Evaluate:
$$\int_{-\infty}^{\infty} \frac{\log(1+x^2) dx}{1+x^2}$$
Using complex analysis, contour integration.
This function has no poles at all.
Try the contour $C$
Obviously,
$$\oint_{C} f(z) dz = 0$$
$$\oint_{C} f(z) dz = \int_{A} f(z) dz + \int_{-R}^{R} f(x) dx$$
$$\int_{-R}^{R} f(x) dx = -\int_{A} f(z) dz$$
Along the semi circle $A$ contour-part the parametrization is:
$$z = Re^{i\theta}$$
$$\int_{A} f(z) dz = \int_{0}^{\pi} (iRe^{i\theta})\cdot \frac{\log(Re^{i\theta} + i) + \log(Re^{i\theta} - i)}{(Re^{i\theta} + i)(Re^{i\theta} - i)} d\theta$$
$$\int_{-R}^{R} f(x) dx = (-)\cdot\int_{0}^{\pi} (iRe^{i\theta})\cdot \frac{\log(Re^{i\theta} + i) + \log(Re^{i\theta} - i)}{(Re^{i\theta} + i)(Re^{i\theta} - i)} d\theta$$
$$\int_{-\infty}^{\infty} f(x) dx = (-)\cdot \lim_{R \to \infty} \int_{0}^{\pi} (iRe^{i\theta})\cdot \frac{\log(Re^{i\theta} + i) + \log(Re^{i\theta} - i)}{(Re^{i\theta} + i)(Re^{i\theta} - i)} d\theta$$
Lets say we can apply the dominated convergence theorem.

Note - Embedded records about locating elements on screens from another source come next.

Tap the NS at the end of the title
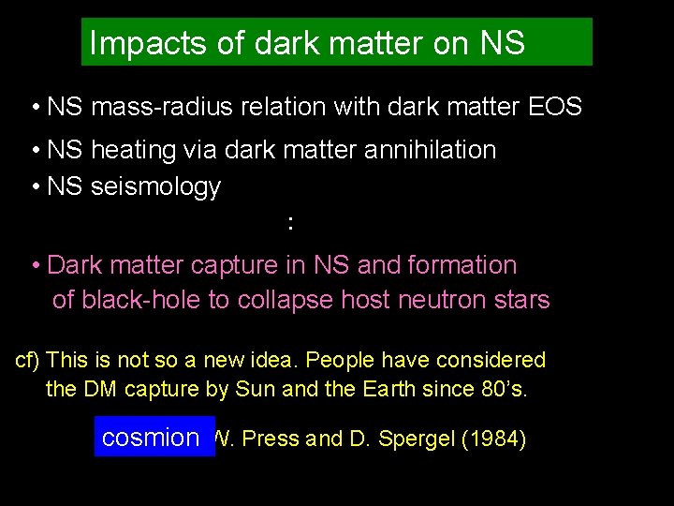tap(502, 43)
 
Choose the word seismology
tap(155, 186)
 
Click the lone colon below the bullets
tap(291, 223)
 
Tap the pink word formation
tap(462, 265)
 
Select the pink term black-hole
tap(134, 301)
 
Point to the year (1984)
tap(494, 439)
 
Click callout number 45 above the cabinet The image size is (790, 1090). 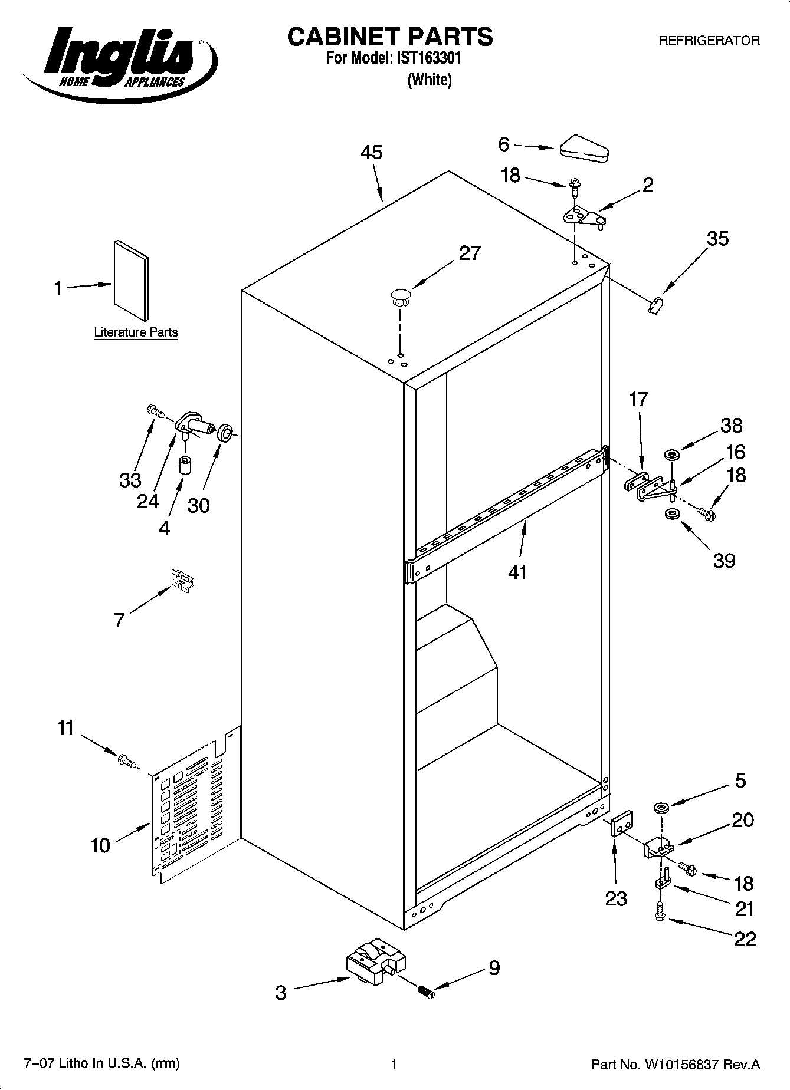point(372,153)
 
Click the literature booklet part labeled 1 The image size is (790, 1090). point(131,281)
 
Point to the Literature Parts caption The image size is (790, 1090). point(136,332)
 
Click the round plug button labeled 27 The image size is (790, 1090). point(400,296)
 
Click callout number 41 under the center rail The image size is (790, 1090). point(517,572)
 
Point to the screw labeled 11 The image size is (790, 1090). point(126,761)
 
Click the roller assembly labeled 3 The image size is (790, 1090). point(374,961)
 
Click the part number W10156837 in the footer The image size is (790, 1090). point(681,1065)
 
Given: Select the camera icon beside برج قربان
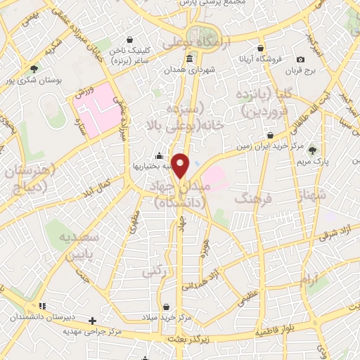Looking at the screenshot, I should click(301, 60).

We can then take the limit INSIDE the integral on the RHS. The problem becomes:
$$\int_{-\infty}^{\infty} f(x) dx = (-i)\cdot \int_{0}^{\pi} \lim_{R \to \infty} (Re^{i\theta})\cdot \frac{\log(Re^{i\theta} + i) + \log(Re^{i\theta} - i)}{(Re^{i\theta} + i)(Re^{i\theta} - i)} d\theta$$
Wolframalpha returns it as $0$ which is wrong. What is the issue? The answer is:
$$I = -\pi\log(\sqrt{2})$$
Please tell me what is wrong with this, do not suggest something else until the end. Thank you!